(WORK INSTRUCTIONS) In the listing below, find each line with the string "Given" and report it.

(DATA FOR THIS EXERCISE)

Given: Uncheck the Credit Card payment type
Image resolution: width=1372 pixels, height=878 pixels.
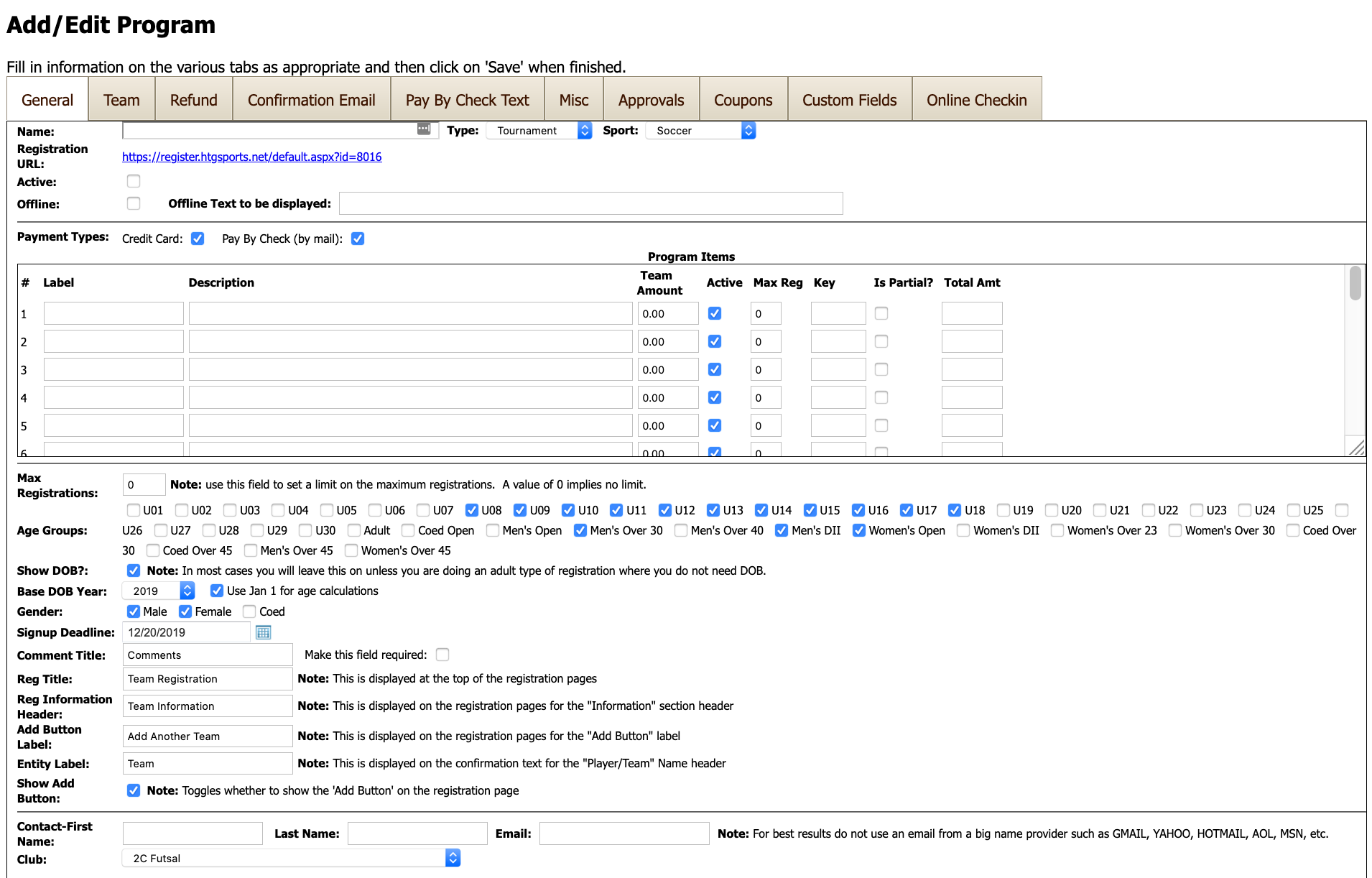Looking at the screenshot, I should tap(198, 239).
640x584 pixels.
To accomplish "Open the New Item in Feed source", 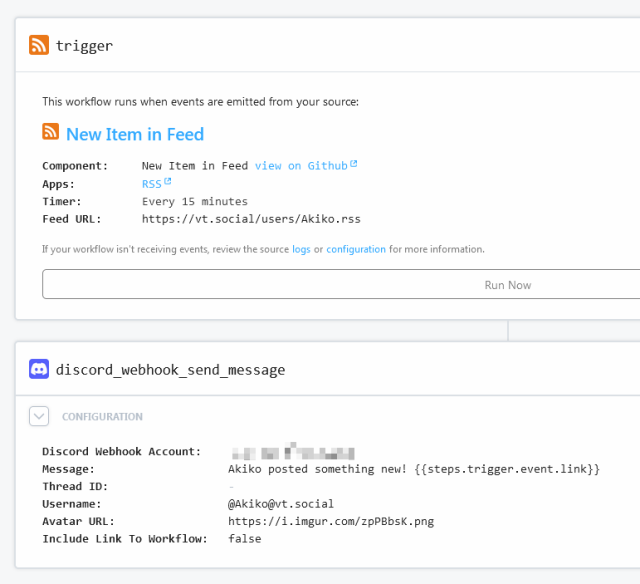I will click(x=134, y=134).
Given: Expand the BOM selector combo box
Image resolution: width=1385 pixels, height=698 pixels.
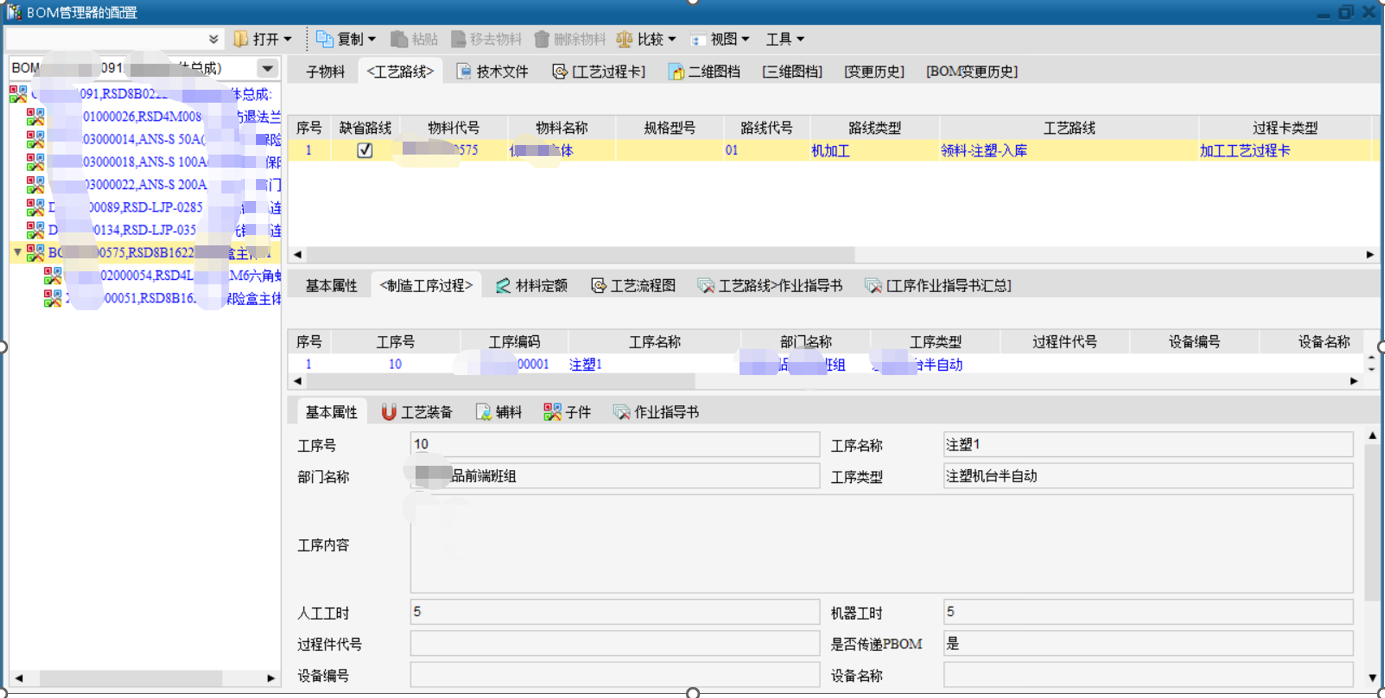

(TASK RESULT)
Given: Uncheck the Credit Card payment type
Given: Expand the BOM selector combo box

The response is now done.